If you are wondering how to become a QA manager or test lead, these simple steps and tips to use, will help you on your way.
Sooner or later, we reach a career crossroads where our future professional direction needs to be determined. Some may lean towards becoming a niche technical expert, while others want to learn how to become a QA manager. Whichever direction is pulling you, various factors need to be considered, including company opportunities, personal abilities and advantages, and current and future industry trends, etc. In most cases, to be eligible for a QA Manager role, it is assumed that you have had a successful experience as a QA/Test Lead. You may also need to have specific certifications and qualifications, but getting the desired position at the right time is usually a more complex equation, along with several unknown factors.
The TOP (or OPT) model
This is where the TOP (aka OPT) model comes to the assistance, representing how the proper combination of important main factors can help you to climb the career ladder.
T – Talent
This means that you have the right traits and skill set (both hard and soft skills) required for the role.
O – Organization (or sometimes, opportunity)
Means that you are in the right place for this role (your organization is interested in the role you are striving for; you fit each other in terms of culture; the organization is growing and so are its number of employees).
P – Passion
You really want to achieve this goal and are ready to make a bit more efforts than an average employee in your current role. You are proactive in your job and your further career growth. You own your personal/career development plan.
If your current company doesn’t make a good ‘O’, it’s probably time to look for a more relevant place to work. Study the available job options carefully and try to find the best TOP combination among them. Otherwise, if you see your current employer as a being suitable ‘O’, then your task is to take care of ‘T’ and ‘P’. Passion is mostly about your motivation and readiness to contribute actively into your potential growth, while ‘T’, in combination with your natural talents, can be described as having the proper skill set for your desired role.
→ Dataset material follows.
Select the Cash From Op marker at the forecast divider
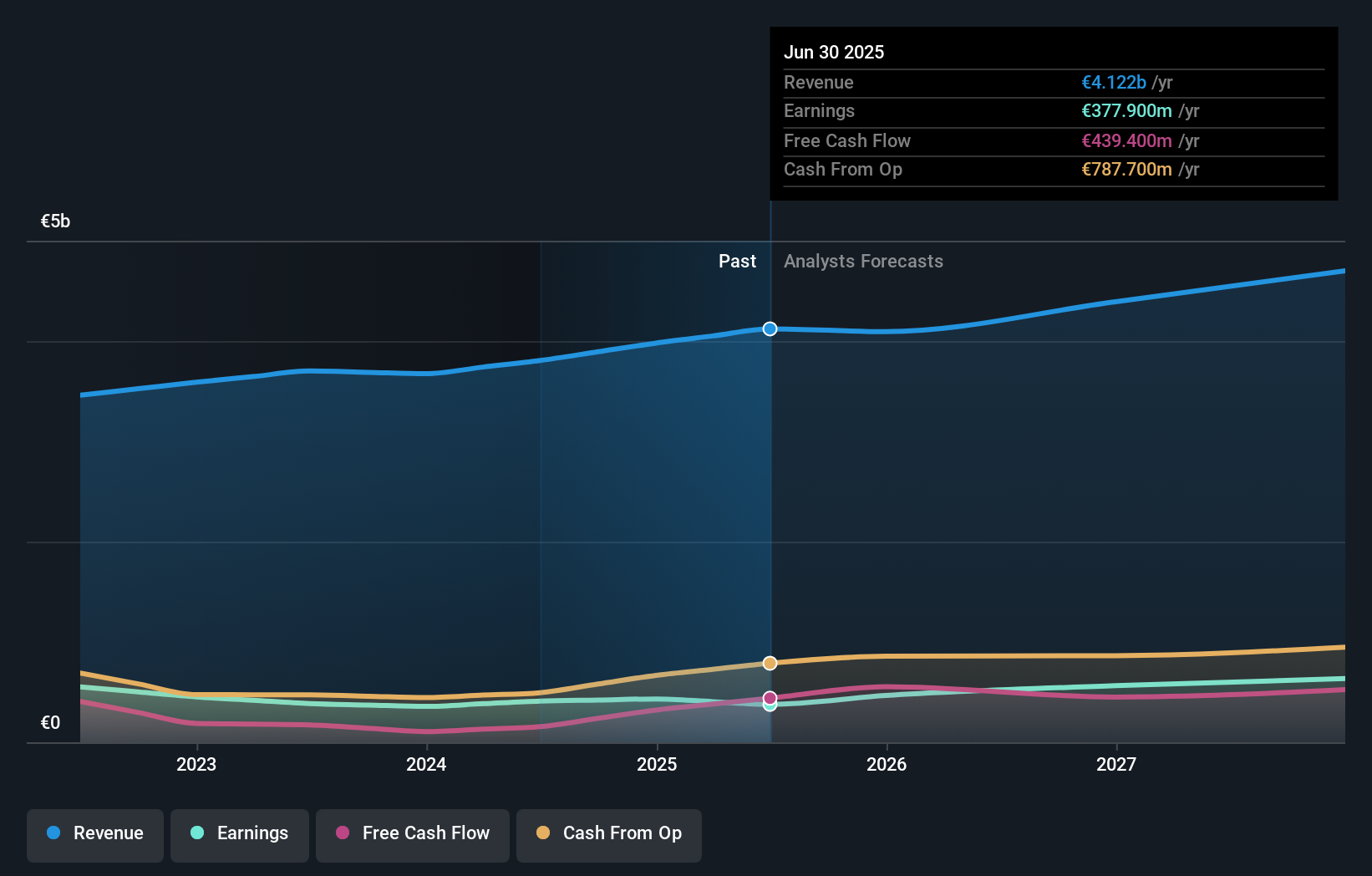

It is important that you develop this as much as possible before you can be considered for the role, so when the opportunity arises, you meet it armed and ready.
What is a QA/Test Manager’s Skill Set?
It’s time to have a closer look at some key skills required for a QA Manager role – and start to take every opportunity to develop them:
- The ability to set up the process for a large QA team or a small- to mid-sized organization
- Risk management
- Test planning and estimation
- Experience in leading a team, and the ability to manage a team of 10+ people
- Ability to select and maintain tools for the testing process and test management purposes
- Strong understanding of QA metrics and an ability to set effective KPIs for achieving the project/testing goals
- Ability to cooperate between teams and communicate with all levels of stakeholders (often remote and distributed), effectively and efficiently.
Some Other Important Tips
It might not sound obvious, but a career can be described as a set of decisions made by other people about us. So, how can you influence these decisions for the best?
- Be visible. No one wants to be the one whose manager, while proposing them for a new role, hears back from the boss: ‘Errr… Who’s that?’.
- Don’t be irreplaceable. Even though this may seem counterintuitive, when you’re a perfect fit for your current role and no one else can do your job, you make it impossible to be moved to another position. So, prepare for change ahead of time and try to share some of your responsibilities where possible, so your successor will be able to take over from you with minimum effort.
- Look to expand your responsibilities. First, do your direct responsibilities well, and make sure your manager is aware of this (you can confirm this during 1-to-1 meetings), then, go beyond them. Don’t miss an opportunity to take on responsibilities that belong (or make you closer) to your desired role. Be proactive. For example, if you are interested in team leading and management, use every opportunity to look behind the scenes of the manager’s daily life. Eventually, this will really help you to manoeuvre smoothly into the position of a QA Manager.
- Build long-term relationships with your company and colleagues. The world is small, and good relationships really matter. Imagine being considered for promotion to a company or project where the person in charge is one of your ex-colleagues that you used to have conflict with. Can you see the chances dwindling? Always think long-term when working with your colleagues, managers, company and clients. Try to be a problem solver, not a trouble-maker. This is not only a more pleasant way to collaborate, but is also a productive one.
Career building is a complex process that depends on a lot of factors, but with proper intention, planning and action, you can make it far more predictable and achievable. Don’t forget to train both hard and soft skills required for the selected role, and make sure you work within a suitable environment that encourages you to grow.